Reproduce every one of the items below word for word, changing nothing.

Items excerpted from a collection:
▬▬▬▬▬▬
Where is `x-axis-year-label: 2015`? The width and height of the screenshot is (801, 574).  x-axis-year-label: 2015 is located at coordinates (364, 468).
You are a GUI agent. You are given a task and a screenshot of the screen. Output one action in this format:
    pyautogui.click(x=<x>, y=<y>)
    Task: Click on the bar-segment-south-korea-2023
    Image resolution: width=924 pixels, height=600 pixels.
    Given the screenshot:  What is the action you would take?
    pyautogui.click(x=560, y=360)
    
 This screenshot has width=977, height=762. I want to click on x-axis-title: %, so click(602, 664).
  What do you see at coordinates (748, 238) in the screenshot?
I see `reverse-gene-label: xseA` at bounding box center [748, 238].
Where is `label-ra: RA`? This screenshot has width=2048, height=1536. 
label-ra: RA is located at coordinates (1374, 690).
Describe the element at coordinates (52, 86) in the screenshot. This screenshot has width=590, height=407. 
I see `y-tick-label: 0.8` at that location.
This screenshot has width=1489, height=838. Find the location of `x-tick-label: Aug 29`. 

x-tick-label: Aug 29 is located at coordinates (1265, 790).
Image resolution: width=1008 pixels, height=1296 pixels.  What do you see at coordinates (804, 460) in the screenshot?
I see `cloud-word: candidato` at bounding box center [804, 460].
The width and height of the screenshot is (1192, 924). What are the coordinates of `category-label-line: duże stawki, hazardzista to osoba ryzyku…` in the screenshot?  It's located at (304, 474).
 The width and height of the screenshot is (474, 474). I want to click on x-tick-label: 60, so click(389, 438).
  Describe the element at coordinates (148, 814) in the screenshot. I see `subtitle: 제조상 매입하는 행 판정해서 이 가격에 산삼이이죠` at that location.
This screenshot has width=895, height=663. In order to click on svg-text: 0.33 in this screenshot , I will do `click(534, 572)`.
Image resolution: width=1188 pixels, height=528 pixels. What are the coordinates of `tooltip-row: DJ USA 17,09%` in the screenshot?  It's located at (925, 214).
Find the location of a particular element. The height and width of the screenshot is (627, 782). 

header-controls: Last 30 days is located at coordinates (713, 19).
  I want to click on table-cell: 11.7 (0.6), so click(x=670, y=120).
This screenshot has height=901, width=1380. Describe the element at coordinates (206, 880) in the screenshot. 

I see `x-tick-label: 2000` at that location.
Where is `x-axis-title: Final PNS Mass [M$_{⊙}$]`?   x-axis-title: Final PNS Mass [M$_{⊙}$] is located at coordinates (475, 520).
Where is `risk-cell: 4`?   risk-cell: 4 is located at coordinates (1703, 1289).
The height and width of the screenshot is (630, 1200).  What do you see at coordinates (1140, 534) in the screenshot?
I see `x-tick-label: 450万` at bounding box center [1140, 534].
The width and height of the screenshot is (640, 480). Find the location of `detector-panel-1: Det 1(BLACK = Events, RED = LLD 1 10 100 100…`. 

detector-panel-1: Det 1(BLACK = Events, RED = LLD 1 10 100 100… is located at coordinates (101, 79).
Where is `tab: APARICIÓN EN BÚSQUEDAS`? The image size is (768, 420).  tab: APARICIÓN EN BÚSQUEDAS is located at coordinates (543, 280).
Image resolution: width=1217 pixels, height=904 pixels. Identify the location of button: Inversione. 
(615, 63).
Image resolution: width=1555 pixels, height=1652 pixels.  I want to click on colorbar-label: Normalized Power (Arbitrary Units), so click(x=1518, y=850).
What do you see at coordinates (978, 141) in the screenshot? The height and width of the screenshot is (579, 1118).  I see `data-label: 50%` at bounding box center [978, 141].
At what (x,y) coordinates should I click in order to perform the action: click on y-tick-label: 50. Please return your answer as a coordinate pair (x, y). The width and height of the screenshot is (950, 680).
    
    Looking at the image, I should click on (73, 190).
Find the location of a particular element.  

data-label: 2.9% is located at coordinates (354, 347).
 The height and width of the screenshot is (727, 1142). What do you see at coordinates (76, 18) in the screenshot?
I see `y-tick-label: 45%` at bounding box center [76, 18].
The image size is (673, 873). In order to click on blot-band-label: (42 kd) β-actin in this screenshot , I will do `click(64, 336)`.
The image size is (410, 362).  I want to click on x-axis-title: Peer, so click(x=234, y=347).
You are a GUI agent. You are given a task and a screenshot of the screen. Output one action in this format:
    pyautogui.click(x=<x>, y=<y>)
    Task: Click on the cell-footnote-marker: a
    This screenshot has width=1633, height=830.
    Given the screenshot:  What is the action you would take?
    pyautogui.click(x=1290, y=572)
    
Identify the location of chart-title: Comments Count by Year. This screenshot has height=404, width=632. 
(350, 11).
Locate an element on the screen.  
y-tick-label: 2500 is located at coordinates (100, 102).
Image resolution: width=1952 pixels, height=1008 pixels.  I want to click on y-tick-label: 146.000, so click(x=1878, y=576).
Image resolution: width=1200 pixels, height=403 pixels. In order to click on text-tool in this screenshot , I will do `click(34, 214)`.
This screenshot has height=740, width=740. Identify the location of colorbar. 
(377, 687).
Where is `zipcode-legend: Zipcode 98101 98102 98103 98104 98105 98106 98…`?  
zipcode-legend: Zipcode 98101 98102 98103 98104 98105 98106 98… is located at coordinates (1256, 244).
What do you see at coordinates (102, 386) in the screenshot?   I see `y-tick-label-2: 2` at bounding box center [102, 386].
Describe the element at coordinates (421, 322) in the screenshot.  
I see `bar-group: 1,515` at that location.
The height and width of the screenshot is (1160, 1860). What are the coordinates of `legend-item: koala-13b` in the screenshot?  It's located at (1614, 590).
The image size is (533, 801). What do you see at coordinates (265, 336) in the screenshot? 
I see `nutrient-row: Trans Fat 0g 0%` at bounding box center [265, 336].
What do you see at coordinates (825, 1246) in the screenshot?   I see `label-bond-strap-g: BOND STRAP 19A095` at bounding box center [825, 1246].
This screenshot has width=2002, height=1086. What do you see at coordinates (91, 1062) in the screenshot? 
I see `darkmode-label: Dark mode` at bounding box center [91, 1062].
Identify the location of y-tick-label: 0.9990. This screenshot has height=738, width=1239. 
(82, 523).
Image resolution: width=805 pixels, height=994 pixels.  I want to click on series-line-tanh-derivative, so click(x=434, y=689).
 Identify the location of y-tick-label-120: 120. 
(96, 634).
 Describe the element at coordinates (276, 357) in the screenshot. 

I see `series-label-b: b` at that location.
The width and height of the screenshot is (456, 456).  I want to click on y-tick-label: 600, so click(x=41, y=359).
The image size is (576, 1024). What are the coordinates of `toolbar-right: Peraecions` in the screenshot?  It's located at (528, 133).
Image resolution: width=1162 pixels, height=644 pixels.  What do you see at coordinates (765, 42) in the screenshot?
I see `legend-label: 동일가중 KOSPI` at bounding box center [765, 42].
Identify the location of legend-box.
▬▬▬▬▬▬
EXERCISE RESPONSE:
Where is `x-axis-year-label: 2015`? The width and height of the screenshot is (801, 574).  x-axis-year-label: 2015 is located at coordinates (364, 468).
You are a GUI agent. You are given a task and a screenshot of the screen. Output one action in this format:
    pyautogui.click(x=<x>, y=<y>)
    Task: Click on the bar-segment-south-korea-2023
    Image resolution: width=924 pixels, height=600 pixels.
    Given the screenshot:  What is the action you would take?
    pyautogui.click(x=560, y=360)
    
 This screenshot has width=977, height=762. I want to click on x-axis-title: %, so click(602, 664).
  What do you see at coordinates (748, 238) in the screenshot?
I see `reverse-gene-label: xseA` at bounding box center [748, 238].
Where is `label-ra: RA`? This screenshot has width=2048, height=1536. 
label-ra: RA is located at coordinates (1374, 690).
Describe the element at coordinates (52, 86) in the screenshot. This screenshot has width=590, height=407. 
I see `y-tick-label: 0.8` at that location.
This screenshot has width=1489, height=838. Find the location of `x-tick-label: Aug 29`. 

x-tick-label: Aug 29 is located at coordinates (1265, 790).
Image resolution: width=1008 pixels, height=1296 pixels.  What do you see at coordinates (804, 460) in the screenshot?
I see `cloud-word: candidato` at bounding box center [804, 460].
The width and height of the screenshot is (1192, 924). What are the coordinates of `category-label-line: duże stawki, hazardzista to osoba ryzyku…` in the screenshot?  It's located at (304, 474).
 The width and height of the screenshot is (474, 474). I want to click on x-tick-label: 60, so click(389, 438).
  Describe the element at coordinates (148, 814) in the screenshot. I see `subtitle: 제조상 매입하는 행 판정해서 이 가격에 산삼이이죠` at that location.
This screenshot has width=895, height=663. In order to click on svg-text: 0.33 in this screenshot , I will do `click(534, 572)`.
Image resolution: width=1188 pixels, height=528 pixels. What are the coordinates of `tooltip-row: DJ USA 17,09%` in the screenshot?  It's located at (925, 214).
Find the location of a particular element. The height and width of the screenshot is (627, 782). 

header-controls: Last 30 days is located at coordinates (713, 19).
  I want to click on table-cell: 11.7 (0.6), so click(x=670, y=120).
This screenshot has height=901, width=1380. Describe the element at coordinates (206, 880) in the screenshot. 

I see `x-tick-label: 2000` at that location.
Where is `x-axis-title: Final PNS Mass [M$_{⊙}$]`?   x-axis-title: Final PNS Mass [M$_{⊙}$] is located at coordinates (475, 520).
Where is `risk-cell: 4`?   risk-cell: 4 is located at coordinates (1703, 1289).
The height and width of the screenshot is (630, 1200).  What do you see at coordinates (1140, 534) in the screenshot?
I see `x-tick-label: 450万` at bounding box center [1140, 534].
The width and height of the screenshot is (640, 480). Find the location of `detector-panel-1: Det 1(BLACK = Events, RED = LLD 1 10 100 100…`. 

detector-panel-1: Det 1(BLACK = Events, RED = LLD 1 10 100 100… is located at coordinates (101, 79).
Where is `tab: APARICIÓN EN BÚSQUEDAS`? The image size is (768, 420).  tab: APARICIÓN EN BÚSQUEDAS is located at coordinates (543, 280).
Image resolution: width=1217 pixels, height=904 pixels. Identify the location of button: Inversione. 
(615, 63).
Image resolution: width=1555 pixels, height=1652 pixels.  I want to click on colorbar-label: Normalized Power (Arbitrary Units), so click(x=1518, y=850).
What do you see at coordinates (978, 141) in the screenshot? The height and width of the screenshot is (579, 1118).  I see `data-label: 50%` at bounding box center [978, 141].
At what (x,y) coordinates should I click in order to perform the action: click on y-tick-label: 50. Please return your answer as a coordinate pair (x, y). The width and height of the screenshot is (950, 680).
    
    Looking at the image, I should click on (73, 190).
Find the location of a particular element.  

data-label: 2.9% is located at coordinates (354, 347).
 The height and width of the screenshot is (727, 1142). What do you see at coordinates (76, 18) in the screenshot?
I see `y-tick-label: 45%` at bounding box center [76, 18].
The image size is (673, 873). In order to click on blot-band-label: (42 kd) β-actin in this screenshot , I will do `click(64, 336)`.
The image size is (410, 362).  I want to click on x-axis-title: Peer, so click(x=234, y=347).
You are a GUI agent. You are given a task and a screenshot of the screen. Output one action in this format:
    pyautogui.click(x=<x>, y=<y>)
    Task: Click on the cell-footnote-marker: a
    This screenshot has width=1633, height=830.
    Given the screenshot:  What is the action you would take?
    pyautogui.click(x=1290, y=572)
    
Identify the location of chart-title: Comments Count by Year. This screenshot has height=404, width=632. 
(350, 11).
Locate an element on the screen.  
y-tick-label: 2500 is located at coordinates (100, 102).
Image resolution: width=1952 pixels, height=1008 pixels.  I want to click on y-tick-label: 146.000, so click(x=1878, y=576).
Image resolution: width=1200 pixels, height=403 pixels. In order to click on text-tool in this screenshot , I will do `click(34, 214)`.
This screenshot has height=740, width=740. Identify the location of colorbar. 
(377, 687).
Where is `zipcode-legend: Zipcode 98101 98102 98103 98104 98105 98106 98…`?  
zipcode-legend: Zipcode 98101 98102 98103 98104 98105 98106 98… is located at coordinates (1256, 244).
What do you see at coordinates (102, 386) in the screenshot?   I see `y-tick-label-2: 2` at bounding box center [102, 386].
Describe the element at coordinates (421, 322) in the screenshot.  
I see `bar-group: 1,515` at that location.
The height and width of the screenshot is (1160, 1860). What are the coordinates of `legend-item: koala-13b` in the screenshot?  It's located at (1614, 590).
The image size is (533, 801). What do you see at coordinates (265, 336) in the screenshot? 
I see `nutrient-row: Trans Fat 0g 0%` at bounding box center [265, 336].
What do you see at coordinates (825, 1246) in the screenshot?   I see `label-bond-strap-g: BOND STRAP 19A095` at bounding box center [825, 1246].
This screenshot has width=2002, height=1086. What do you see at coordinates (91, 1062) in the screenshot? 
I see `darkmode-label: Dark mode` at bounding box center [91, 1062].
Identify the location of y-tick-label: 0.9990. This screenshot has height=738, width=1239. 
(82, 523).
Image resolution: width=805 pixels, height=994 pixels.  I want to click on series-line-tanh-derivative, so click(x=434, y=689).
 Identify the location of y-tick-label-120: 120. 
(96, 634).
 Describe the element at coordinates (276, 357) in the screenshot. 

I see `series-label-b: b` at that location.
The width and height of the screenshot is (456, 456).  I want to click on y-tick-label: 600, so click(x=41, y=359).
The image size is (576, 1024). What are the coordinates of `toolbar-right: Peraecions` in the screenshot?  It's located at (528, 133).
Image resolution: width=1162 pixels, height=644 pixels.  What do you see at coordinates (765, 42) in the screenshot?
I see `legend-label: 동일가중 KOSPI` at bounding box center [765, 42].
Identify the location of legend-box.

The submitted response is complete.